##### GIVEN DATA #####

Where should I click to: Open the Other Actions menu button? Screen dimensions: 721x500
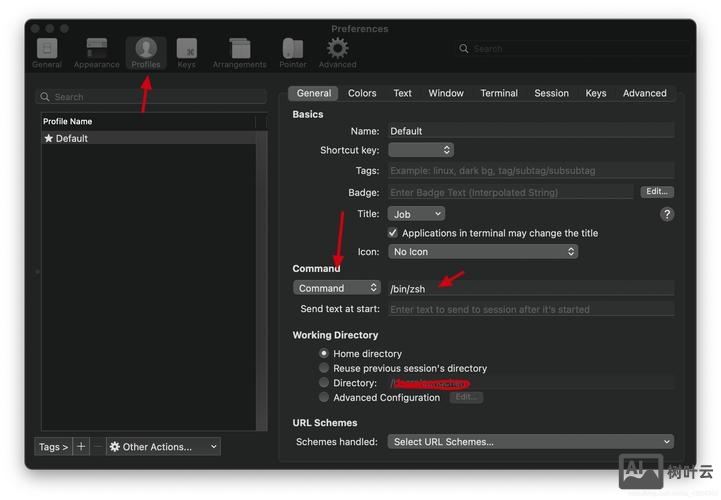(163, 447)

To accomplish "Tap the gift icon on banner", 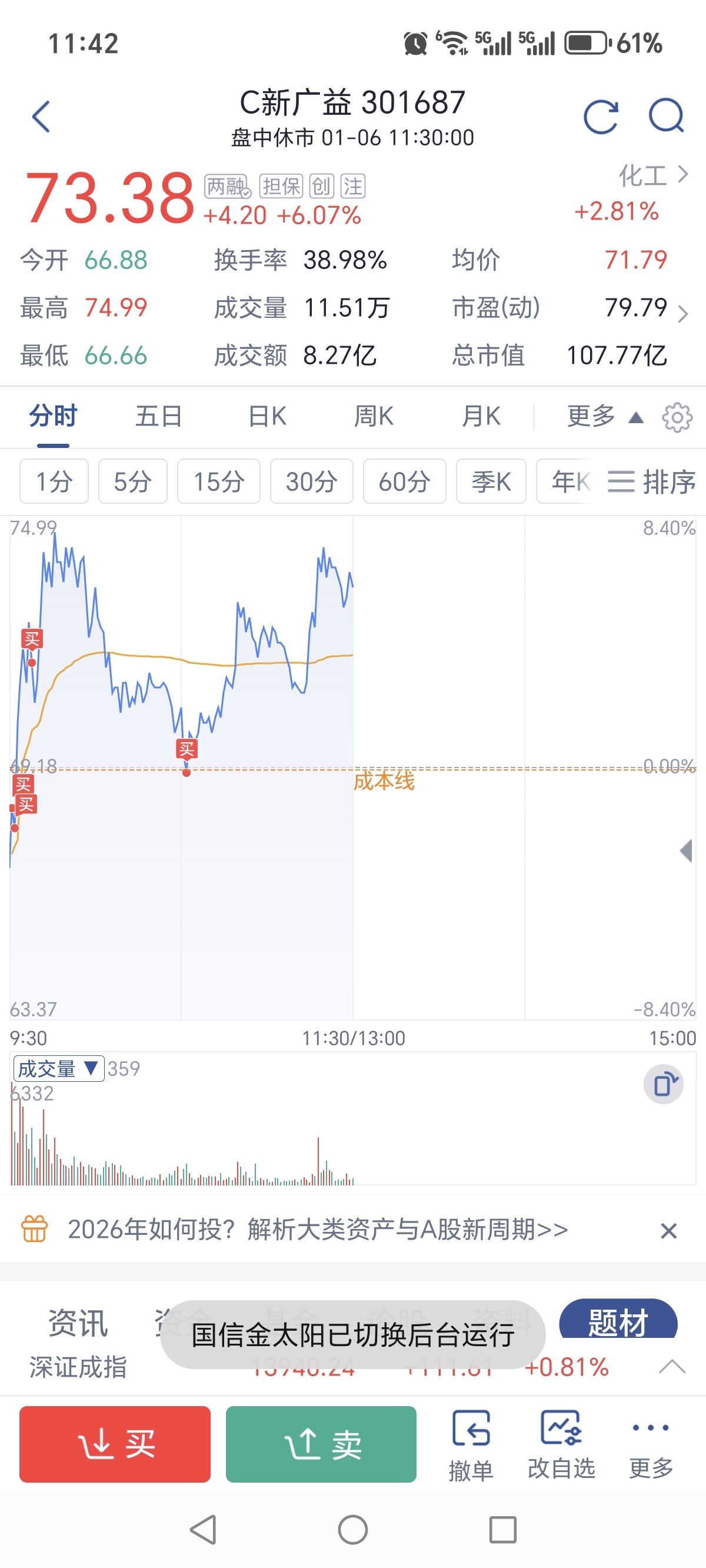I will [x=34, y=1228].
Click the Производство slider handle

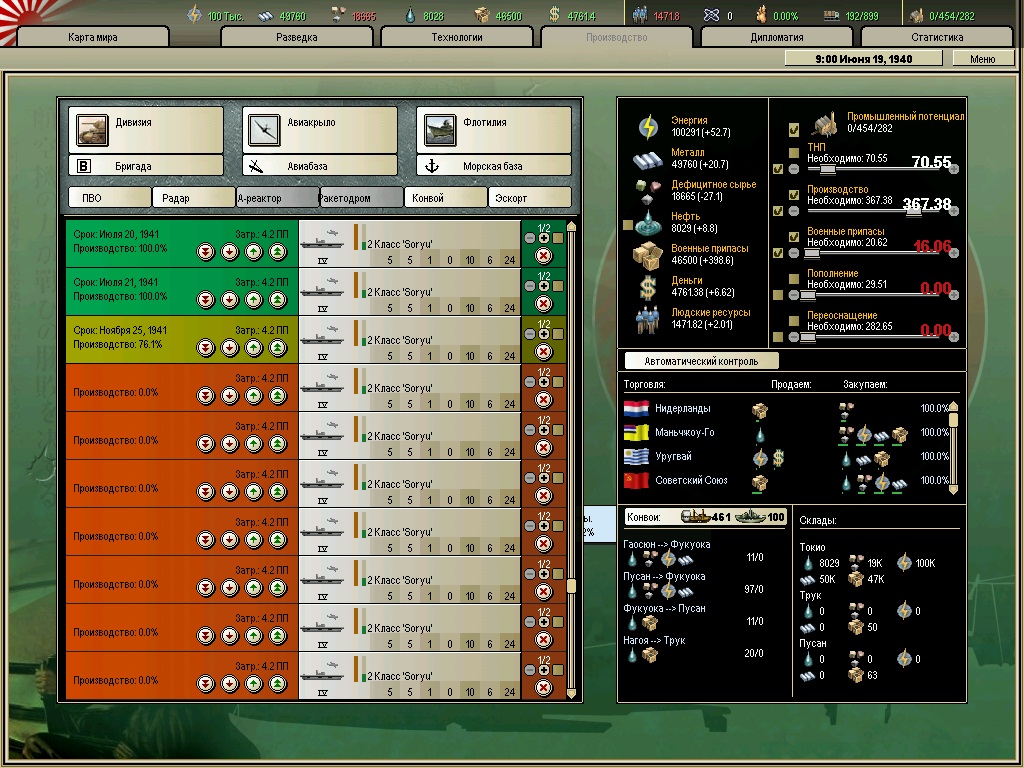pos(916,210)
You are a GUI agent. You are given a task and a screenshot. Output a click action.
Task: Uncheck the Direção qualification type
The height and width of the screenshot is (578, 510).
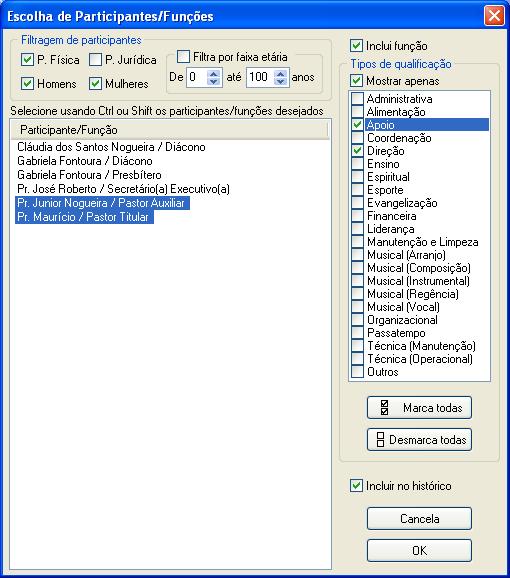click(357, 150)
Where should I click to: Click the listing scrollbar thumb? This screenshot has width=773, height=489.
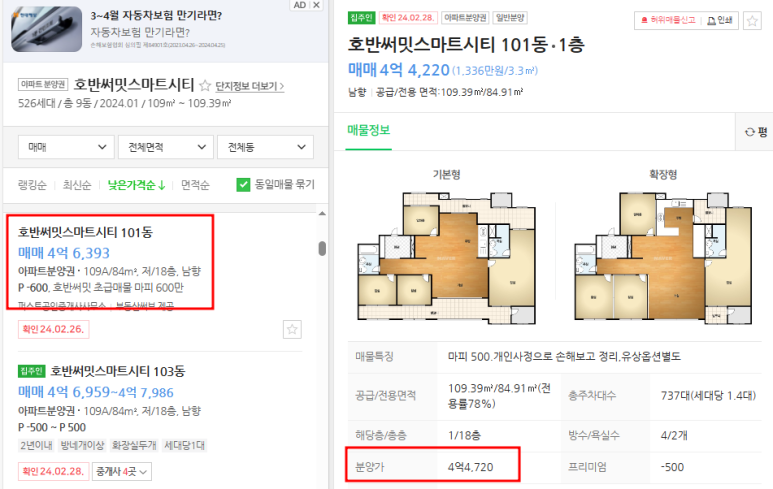point(322,248)
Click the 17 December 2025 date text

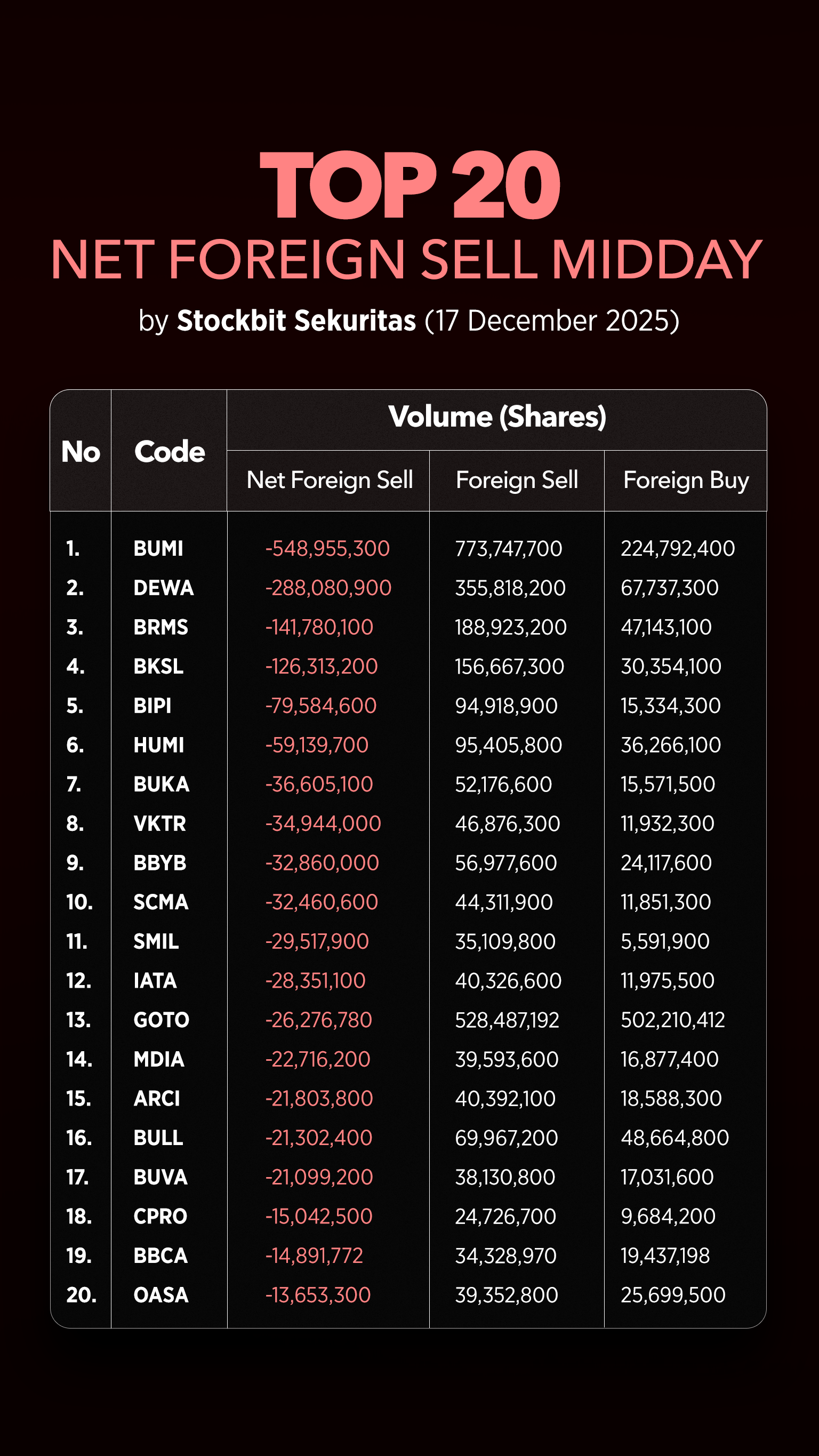tap(551, 321)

#####

REQUIREMENT:
Verbatim, write out the line containing "You are a GUI" and all later lines through the end of the records, leaving every picture out.

SOLUTION FOR THIS PROBLEM:
You are a GUI agent. You are given a task and a screenshot. Output a click action.
Task: Uncheck the Direção qualification type
The height and width of the screenshot is (578, 510).
click(357, 150)
Where should I click to: Click the listing scrollbar thumb? This screenshot has width=773, height=489.
point(322,248)
Click the 17 December 2025 date text

tap(551, 321)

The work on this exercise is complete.